Traditionally consciousness has been regarded as a private world, accessible mainly through introspective, however consciousness is now considered both subjective and objective.

Selective consciousness refers to our personal experience of the world – that is, the way things seem to us. Another aspect of subjective consciousness is awareness of self. Without self-awareness we could not deal effectively with the world.

Objective consciousness includes aspect of consciousness that can be verified by others.

Natural states of consciousness include daydreams, reverie, and hypnogogic and hypnopompic images. Sleep is a radically altered state of consciousness in which the body selectively monitors the environment. The sleep cycle contains two major sleep states; REM and NREM sleep. Sleep may have both evolutionary and restorative functions.

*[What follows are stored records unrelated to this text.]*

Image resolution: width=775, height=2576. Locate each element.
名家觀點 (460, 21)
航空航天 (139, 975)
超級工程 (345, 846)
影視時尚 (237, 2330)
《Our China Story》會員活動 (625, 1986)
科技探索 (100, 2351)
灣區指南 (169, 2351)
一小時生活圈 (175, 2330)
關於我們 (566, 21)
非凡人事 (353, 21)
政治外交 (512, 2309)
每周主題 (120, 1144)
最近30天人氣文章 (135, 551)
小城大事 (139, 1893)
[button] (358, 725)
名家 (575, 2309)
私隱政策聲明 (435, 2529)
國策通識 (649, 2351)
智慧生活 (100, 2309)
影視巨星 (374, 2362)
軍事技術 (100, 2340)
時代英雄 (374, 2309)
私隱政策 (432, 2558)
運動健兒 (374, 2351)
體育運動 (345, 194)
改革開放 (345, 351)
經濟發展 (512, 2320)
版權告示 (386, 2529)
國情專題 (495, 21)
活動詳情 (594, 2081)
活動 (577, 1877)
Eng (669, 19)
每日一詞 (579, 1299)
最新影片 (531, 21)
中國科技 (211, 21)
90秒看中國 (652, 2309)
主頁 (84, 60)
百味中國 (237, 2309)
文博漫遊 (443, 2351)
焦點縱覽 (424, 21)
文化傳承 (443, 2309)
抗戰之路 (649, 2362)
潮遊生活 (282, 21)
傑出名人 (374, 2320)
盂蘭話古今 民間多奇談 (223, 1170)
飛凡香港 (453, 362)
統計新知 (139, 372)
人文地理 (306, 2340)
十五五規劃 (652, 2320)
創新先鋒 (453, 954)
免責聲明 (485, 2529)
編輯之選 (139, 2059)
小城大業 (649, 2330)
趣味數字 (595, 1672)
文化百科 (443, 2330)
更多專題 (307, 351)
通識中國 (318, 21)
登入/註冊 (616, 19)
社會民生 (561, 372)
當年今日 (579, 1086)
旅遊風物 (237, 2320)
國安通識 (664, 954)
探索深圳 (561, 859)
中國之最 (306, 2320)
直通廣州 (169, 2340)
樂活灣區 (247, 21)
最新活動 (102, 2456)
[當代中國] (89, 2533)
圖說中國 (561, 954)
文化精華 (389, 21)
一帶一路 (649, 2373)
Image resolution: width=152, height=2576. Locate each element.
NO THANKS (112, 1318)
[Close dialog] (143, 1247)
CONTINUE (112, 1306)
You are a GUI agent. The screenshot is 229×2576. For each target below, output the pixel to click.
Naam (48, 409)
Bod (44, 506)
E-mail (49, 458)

  • Altered states of consciousness include:
  • Meditation – which can produce relaxation or heightened spirituality, refocuses attention to enter inner consciousness.
  • Hypnosis – hypnotized people are highly suggestible and may respond with altered perception, memories or voluntary actions after hypnosis.
  • Psychoactive drugs alter consciousness by interacting with the central nervous system to change mood, perception and behavior.
  • Marijuana seems to enhance sensory stimuli.
  • Stimulants (nicotine, caffeine and cocaine) increase alertness and speed reaction time.
  • Hallucinogens such as PCP and LSD.